_STATED GOAL_
Which of the lines below contain the word "height"? List each of those lines in full.

######

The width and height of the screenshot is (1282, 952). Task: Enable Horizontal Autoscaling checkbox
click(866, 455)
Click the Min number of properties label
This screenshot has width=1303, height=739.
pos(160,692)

######

_RIGHT ANSWER_
The width and height of the screenshot is (1282, 952). Task: Enable Horizontal Autoscaling checkbox
This screenshot has width=1303, height=739.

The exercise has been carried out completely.